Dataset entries
*** Block opens ***

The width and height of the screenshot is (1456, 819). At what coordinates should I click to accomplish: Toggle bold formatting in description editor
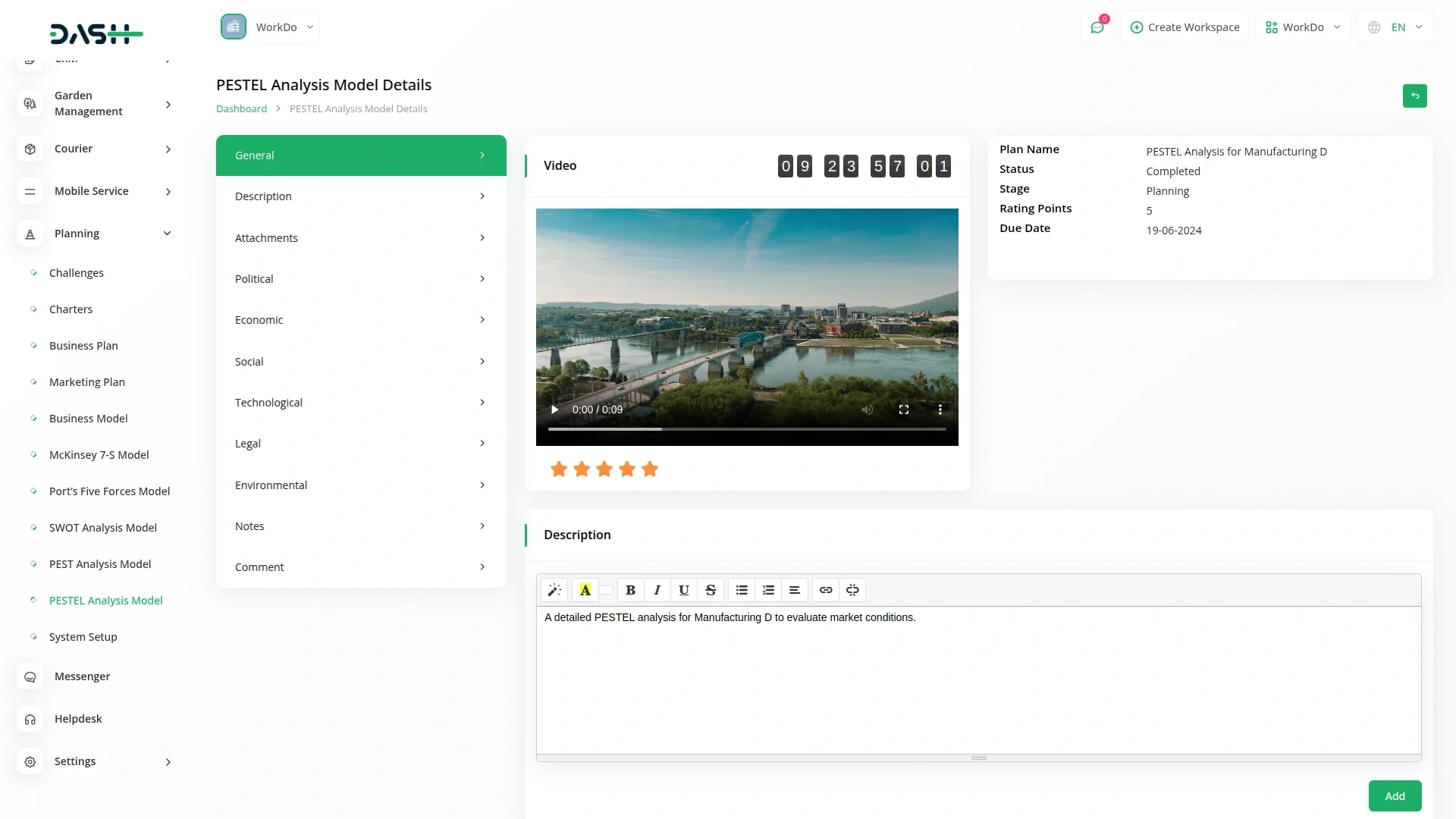[x=630, y=590]

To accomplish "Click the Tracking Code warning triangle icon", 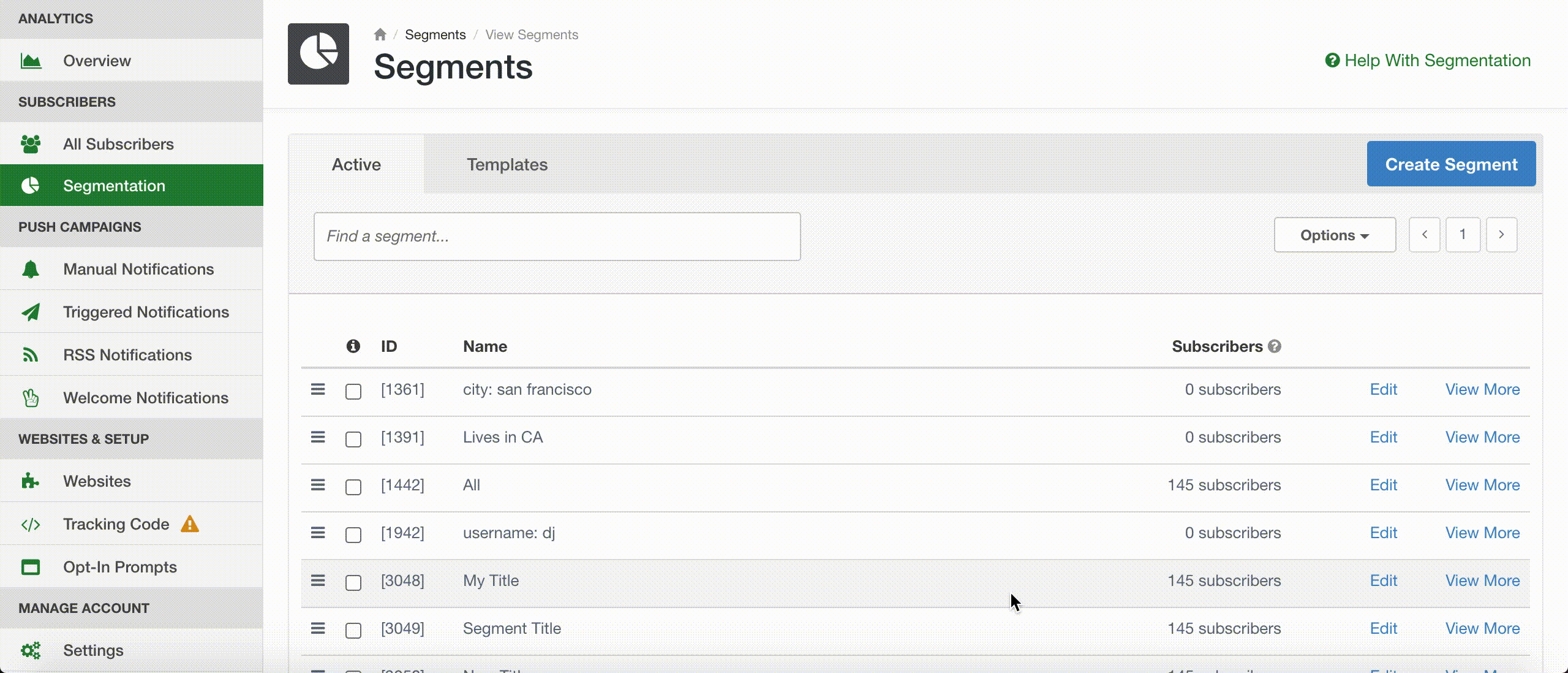I will pos(190,524).
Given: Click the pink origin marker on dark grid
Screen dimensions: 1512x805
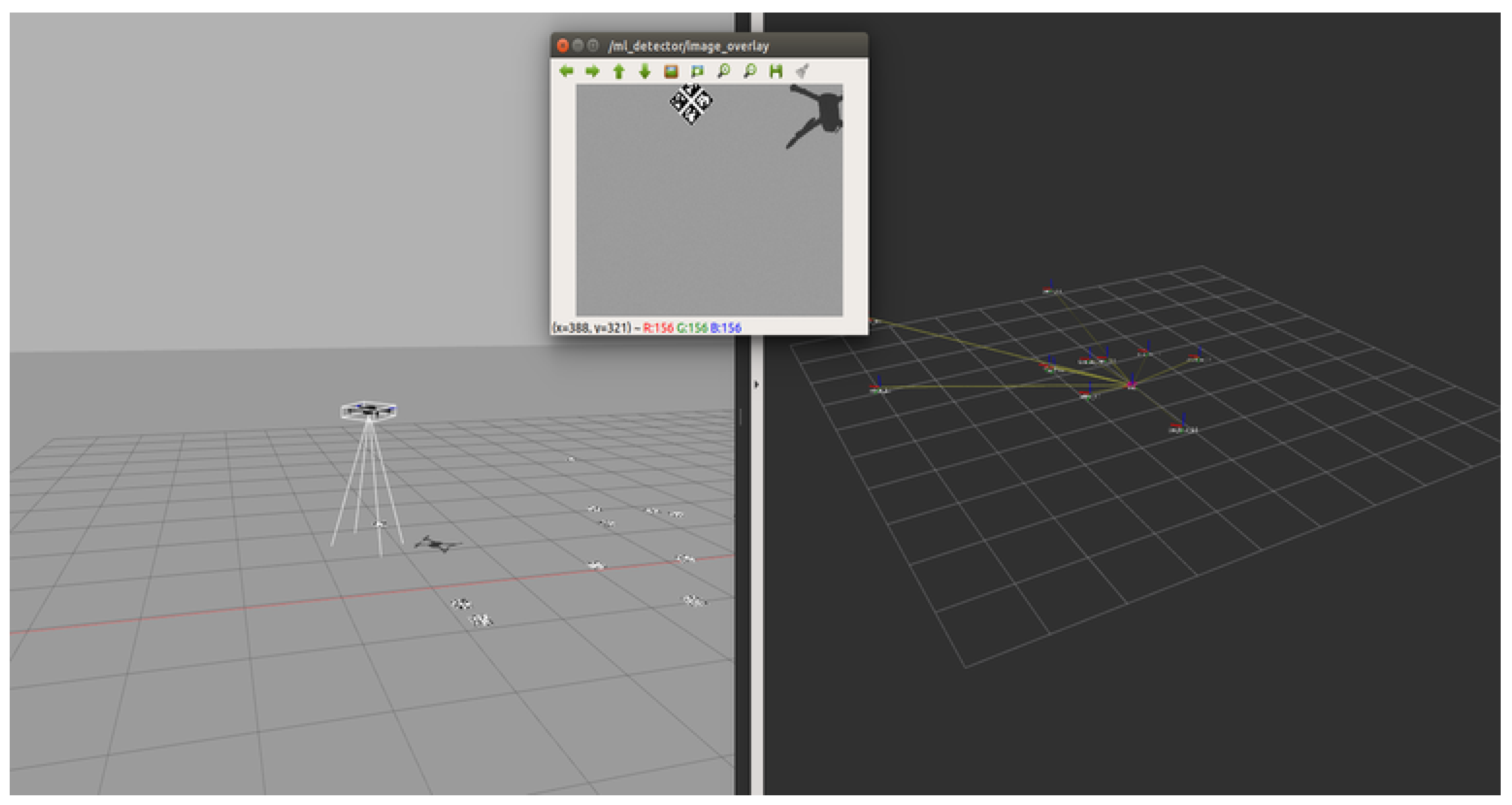Looking at the screenshot, I should [1131, 385].
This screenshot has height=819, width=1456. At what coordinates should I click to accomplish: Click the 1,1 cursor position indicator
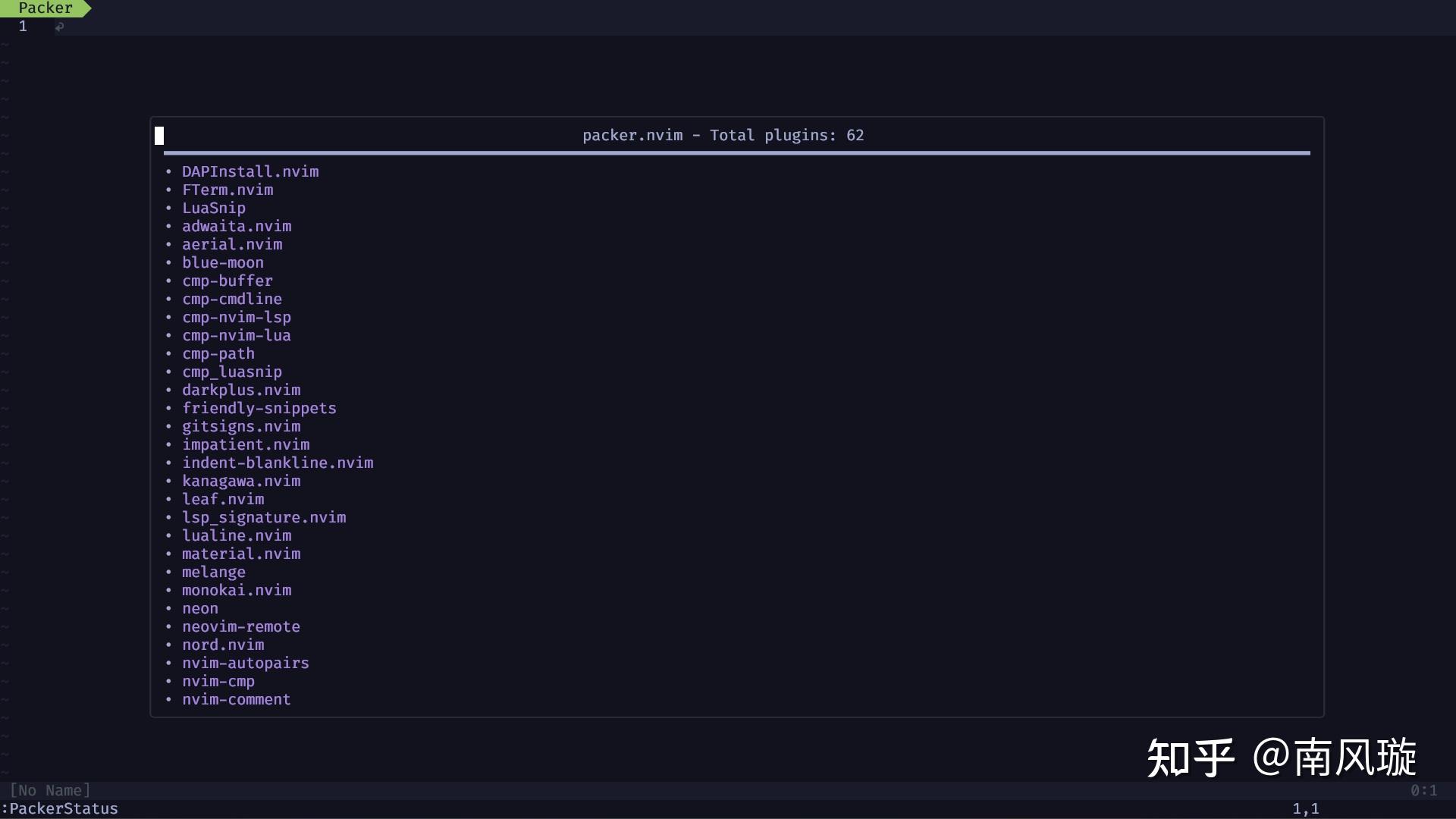pyautogui.click(x=1305, y=808)
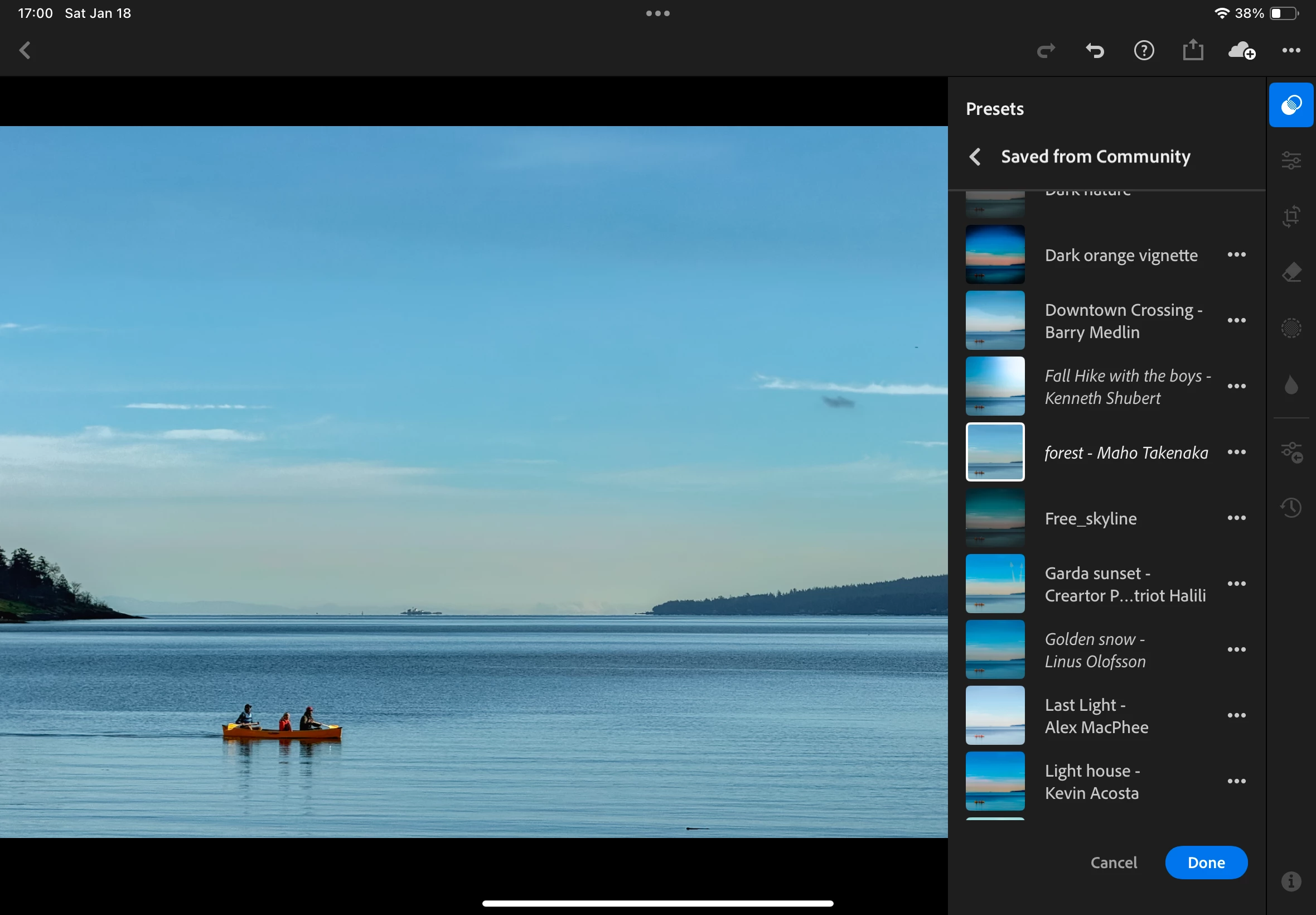Show photo info icon
This screenshot has width=1316, height=915.
pyautogui.click(x=1290, y=880)
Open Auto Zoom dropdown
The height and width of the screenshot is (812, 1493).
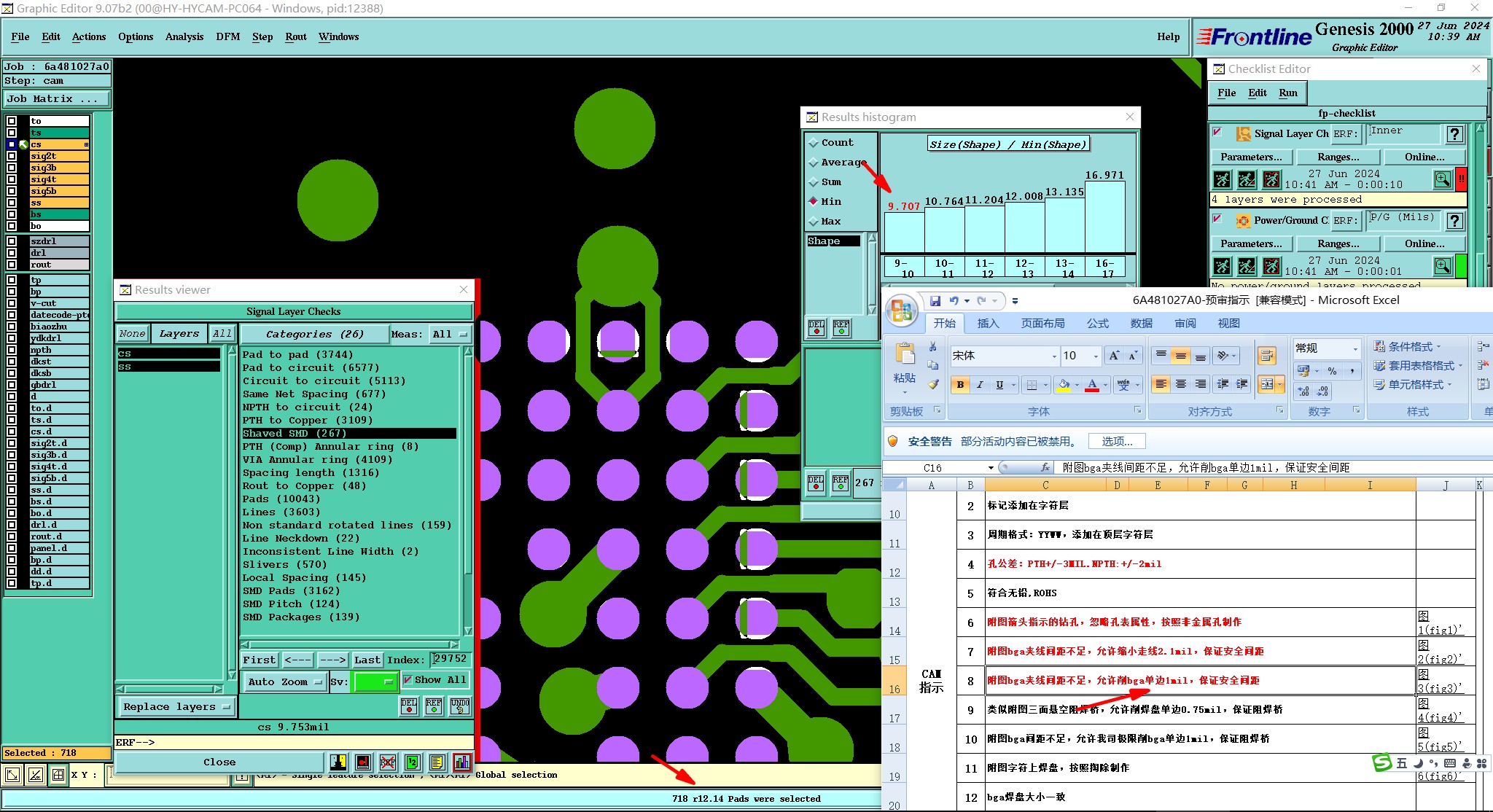[285, 682]
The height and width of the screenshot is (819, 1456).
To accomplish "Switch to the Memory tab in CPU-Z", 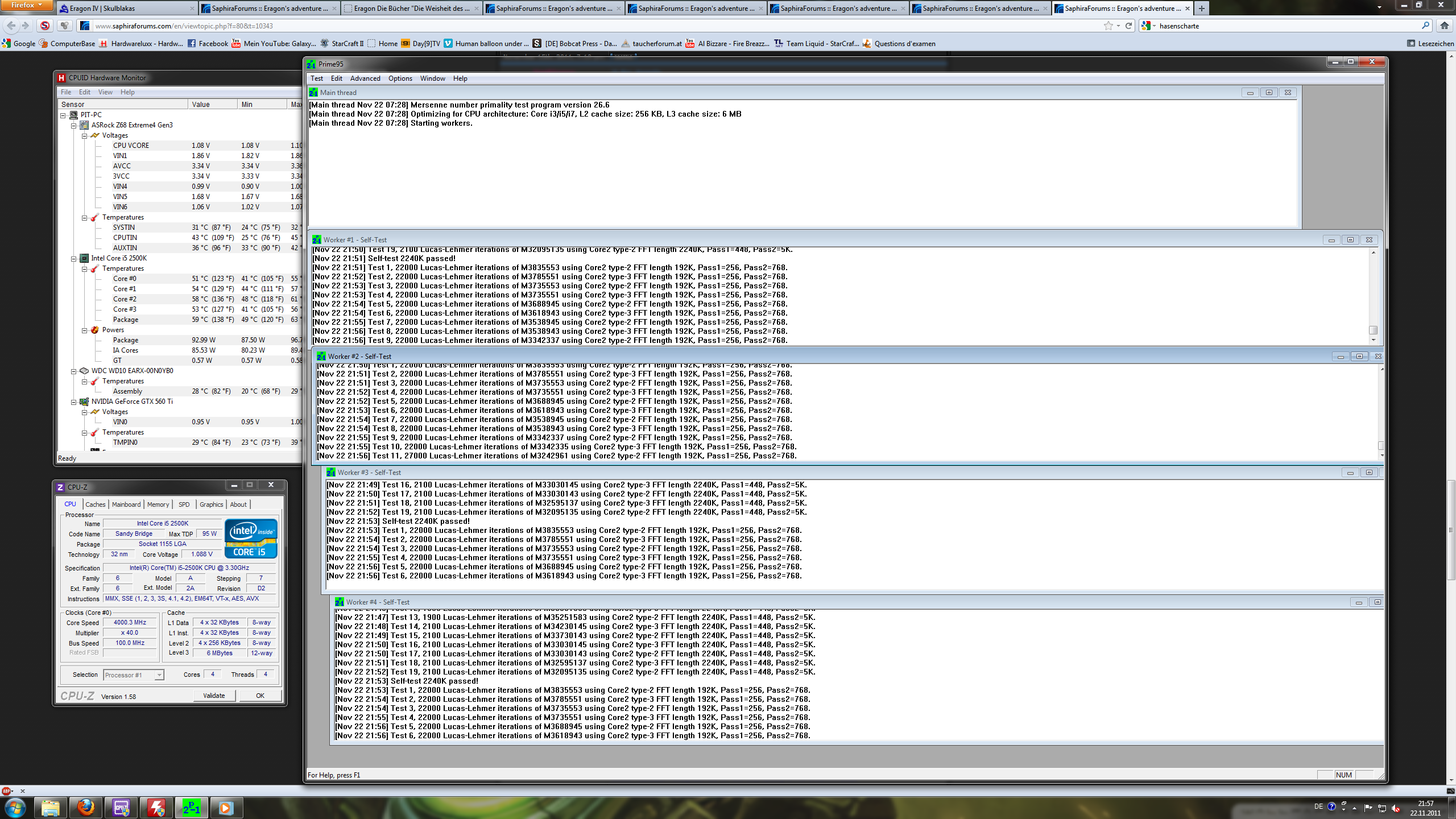I will tap(158, 504).
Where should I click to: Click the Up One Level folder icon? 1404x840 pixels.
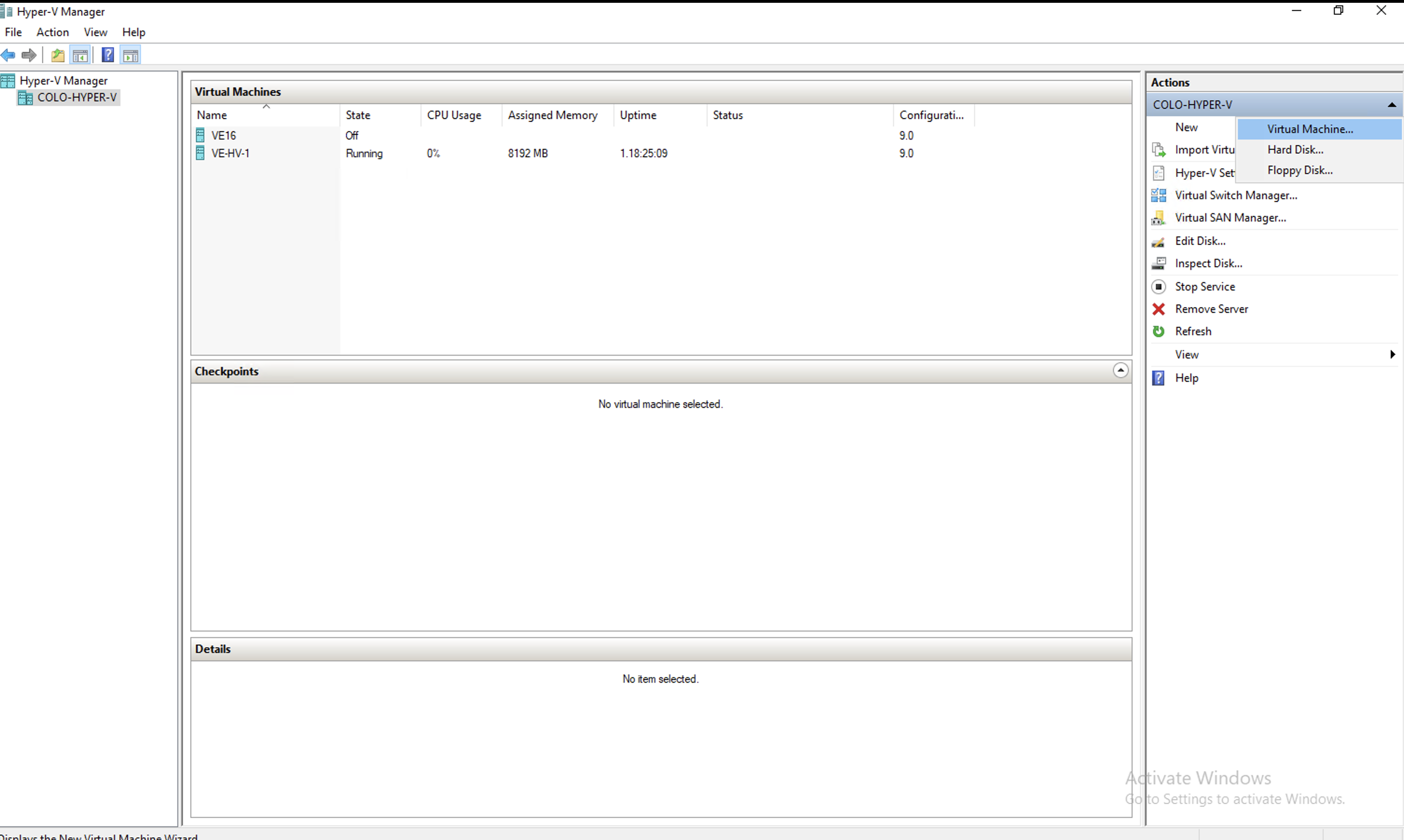[58, 55]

*** Block closes ***

■ Brief ■
Retype, word for word, the lines from the one with "Where should I" through the last line of the entries above, and only those lines. Leave pictures out.

■ Exercise solution ■
Where should I click to: Click the Up One Level folder icon? 1404x840 pixels.
[58, 55]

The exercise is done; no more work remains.